Scajola ad Agrigento chiede centri di detenzione nei paesi del Mediterraneo. E difende la marina
MASSIMO GIANNETTI - AGRIGENTO

Il ministro dell'interno Scajola ha scelto il momento meno opportuno per dire cosa ne farebbe degli immigrati che sbarcano "clandestinamente" sulle coste italiane. Arriva di prima mattina nell'isola ancora scolvolta dalla tragedia di giovedì nel mare più prossimo a Lampedusa e, tra una tappa di ringraziamento e l'altra, atterra ad Agrigento, dove non trova una buona accoglienza. I no global lo contestano duramente, con slogan e striscioni. Lui reagisce, forse non se l'aspettava, e raccoglie la sfida. Scuro in volto, si sfila dal potentissimo servizio d'ordine e li fronteggia. Ma il tentativo dura un attimo, perché i poliziotti, anche se a fatica, lo bloccano e lo spingono all'interno della prefettura, dove presiederà un vertice per l'ordine pubblico.
Sono quasi le 18 il meglio di sé, Scajola lo aveva già espresso la mattina, quando a Mazara del Vallo ha "ringraziato" i pescatori dell'Elide che la settimana scorsa hanno salvato un gruppo di immigrati durante il naufragio, ma anche per "un saluto affettuoso alla marina militare che svolge con grande professionalità un compito duro e rischioso. Sono qui per testimoniare la solidarità del governo ai marinai - ha detto - e nessuna polemica può disturbare coloro che fanno il proprio dovere, sia che facciano parte delle istituzioni come la marina, sia i pescatori che con il loro coraggio e piccole barche salvano persone e contribuiscono all'economia del paese". Quindi, il ministro, poco prima di incontrare i sopravvissuti del naufragio trattenuti nel centro di permanenza di Agrigento - e che, ha riferito la questura, hanno tutti chiesto asilo politico - spiega come vorrebbe risolvere il benedetto problema dei flussi cladestini: "Dobbiamo costruire dei centri di accoglienza permanente al di là del Mediterraneo, nei Paesi di transito dell'immigrazione clandestina, affinché queste persone possano essere trattenute e verificate". E aggiunge: "stiamo lavorando per una polizia di frontiera comune all'Europa. Stiamo facendo diventare, anche dal punto di vista dei costi, la gestione di questo fenomeno un problema europeo. In Italia la nuova legge sull'immigrazione ci renderà più sicuri e protetti da clandestini che vengono qui per delinquere. Nel contempo proteggerà gli immigrati che si comportano bene".

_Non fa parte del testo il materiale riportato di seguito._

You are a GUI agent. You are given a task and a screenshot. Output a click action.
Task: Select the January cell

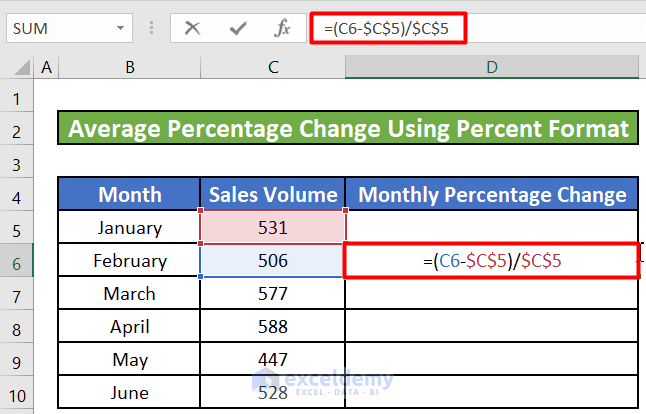tap(129, 228)

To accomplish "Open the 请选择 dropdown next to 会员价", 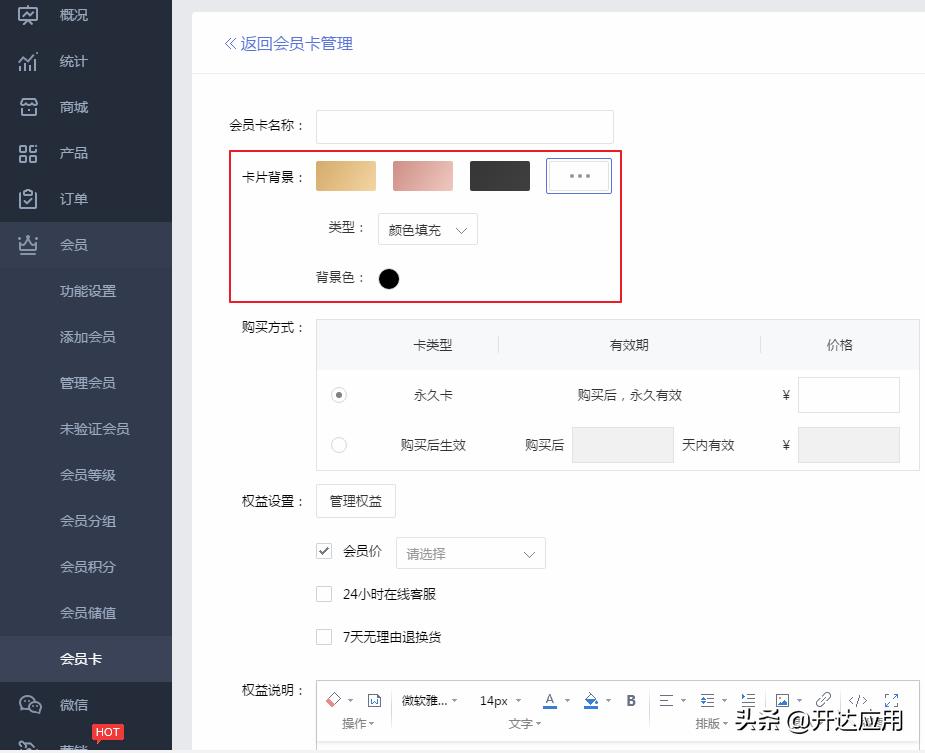I will coord(470,552).
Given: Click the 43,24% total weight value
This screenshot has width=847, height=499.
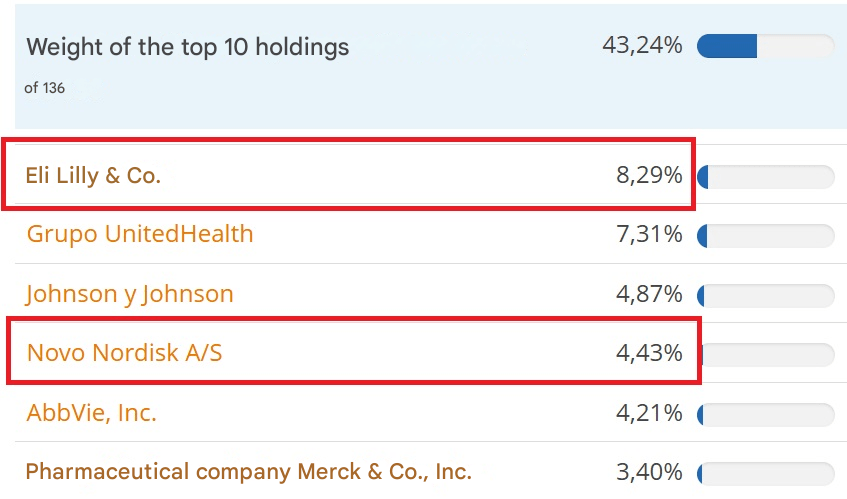Looking at the screenshot, I should click(x=642, y=46).
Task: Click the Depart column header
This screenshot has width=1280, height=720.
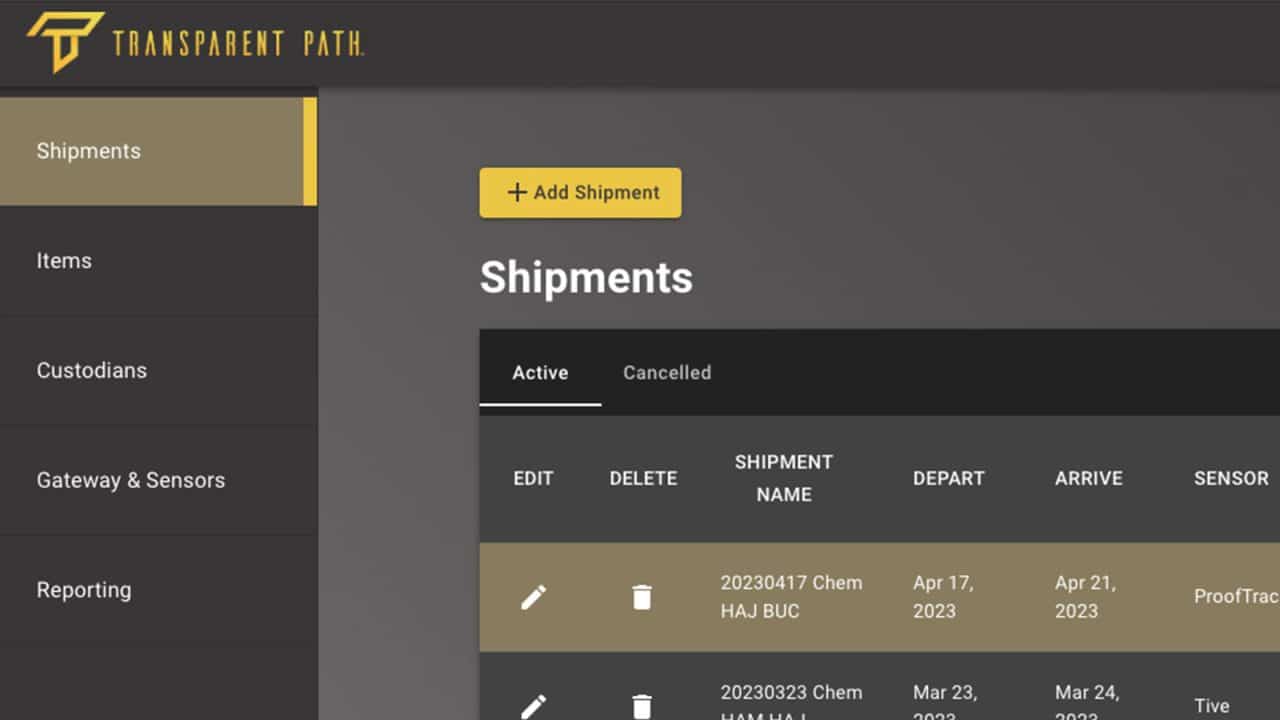Action: 948,478
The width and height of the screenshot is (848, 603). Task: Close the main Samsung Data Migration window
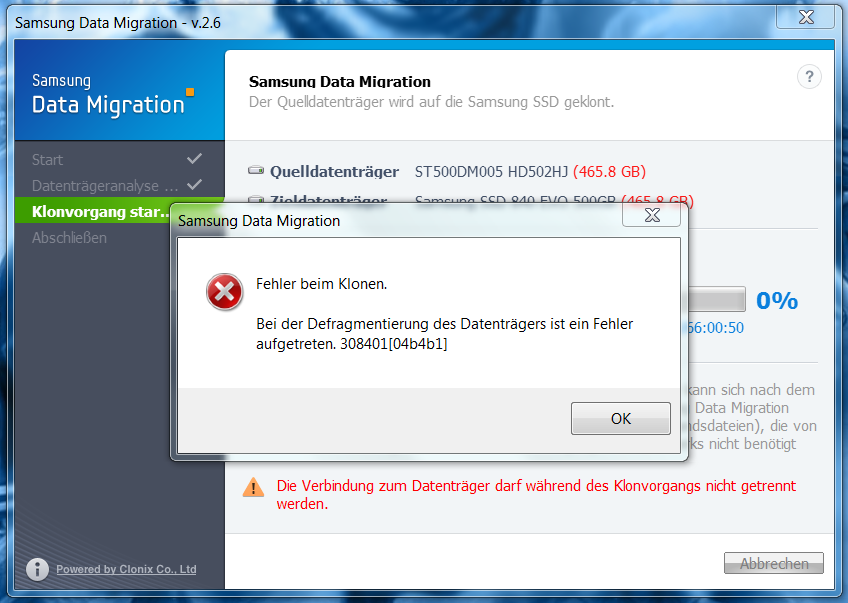tap(805, 17)
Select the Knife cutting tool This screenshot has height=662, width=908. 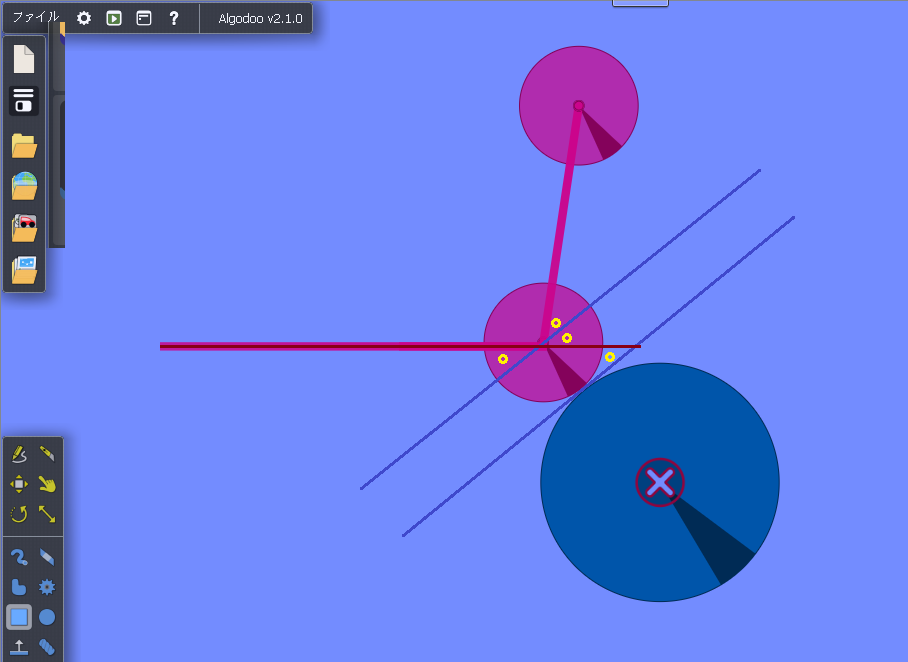pos(47,454)
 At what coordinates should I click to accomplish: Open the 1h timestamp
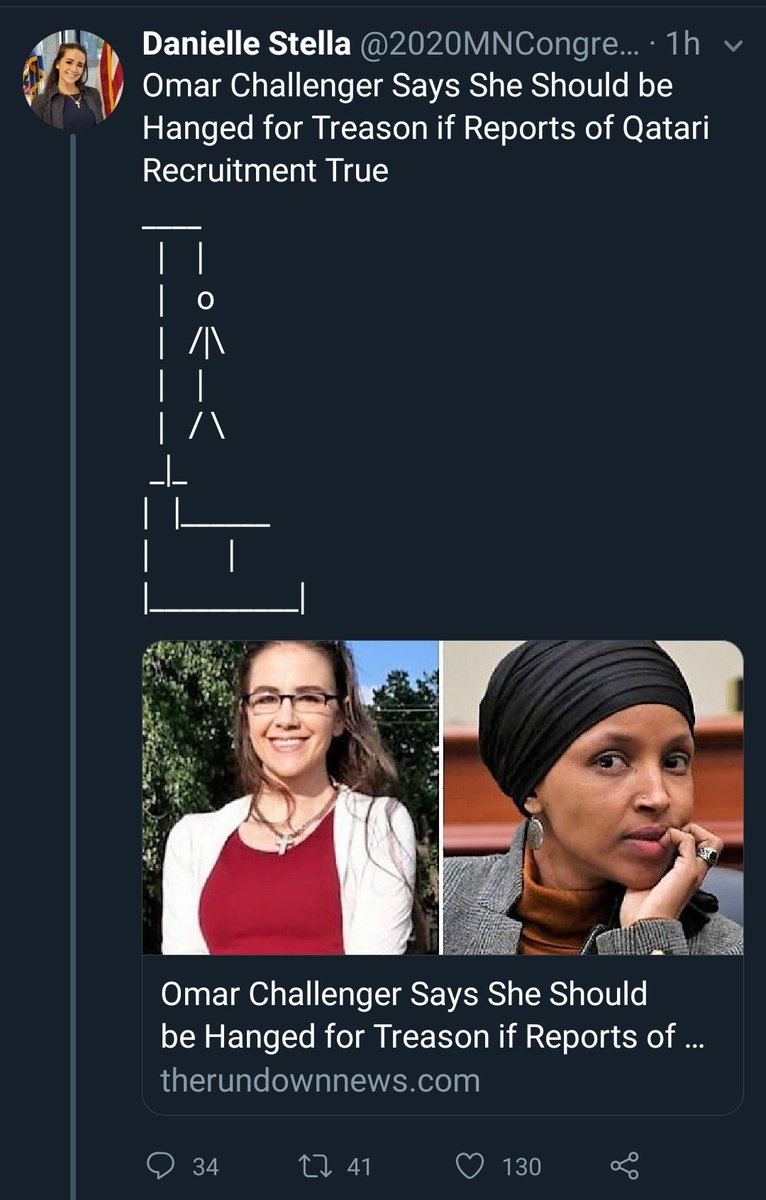pyautogui.click(x=683, y=43)
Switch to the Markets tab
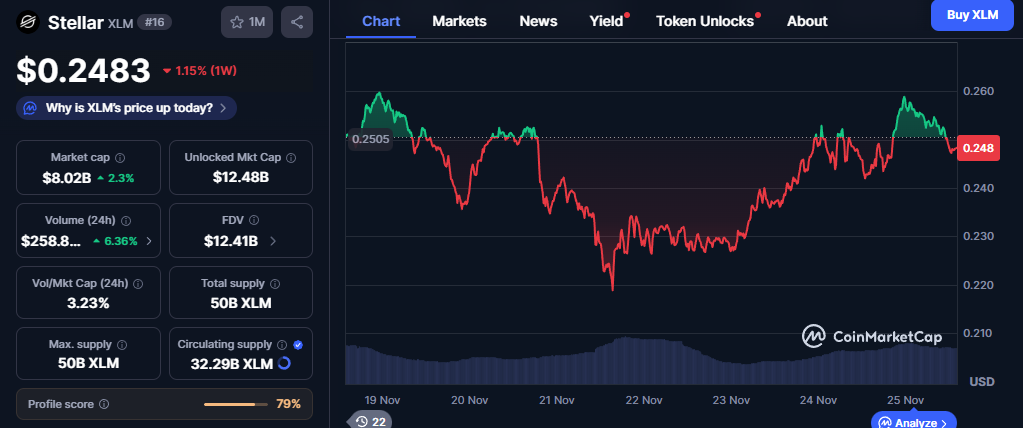Viewport: 1023px width, 428px height. (x=459, y=21)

Al di là della ormai noiosa tiritera sugli immigrati buoni e cattivi, il piatto forte della giornata siciliana di Scajola sono i centri di permanenenza oltre frontiera. Una proposta non originalissima per la verità: già l'ex ministro dell'interno Enzo Bianco ne propose una simile da far ingoiare al governo albanese in cambio di aiuti economici. In pratica si tratta del corollario dei cosiddetti "accordi di riammissione": la creazione di una struttura in cui dovrebbero essere appunto trasferiti gli immigrati clandestini che l'Italia attualmente trattiene nei centri di permanenza temporarea - meglio noti come centri di detenzione - e che non riesce a identificare. Nella proposta Scajola l'identificazione dello straniero (spessissimo i "clandestini" negano la propria provenienza pur di non essere rimpatriati) dovrebbe avvenire in un "Paese terzo", che potrebbe essere lo stesso o uno confinante a quello da cui si presume provengano gli immigrati senza nome. Una proposta che l'Associazione studi giuridici sull'immigrazione (Asgi) considera semplicemente "aberrante". "Proviamo a immagiare un centro di accoglienza permanente nella capitale turca, Ankara, in cui verrebbero respinti i profughi kurdi costretti alla fuga dalla stessa Turchia - dice Fulvio Vassallo dell'Asgi siciliano - Non vi sarebbe nessuna garanzia per il rispetto dei diritti. La proposta di Scajola è pericolosissima. E' in contrasto con i nostri principi costituzionali, viola l'articolo 3 della convenzione europea sui diritti umani, nonché l'articolo 33 della convenzione di Ginevra laddove stabilisce che `nessuno può essere rimpatriato in un Paese nel quale siano attuate persecuzioni e restrizioni delle libertà'. Un discorso che vale per la Turchia come per l'Algeria e anche la Tunisia".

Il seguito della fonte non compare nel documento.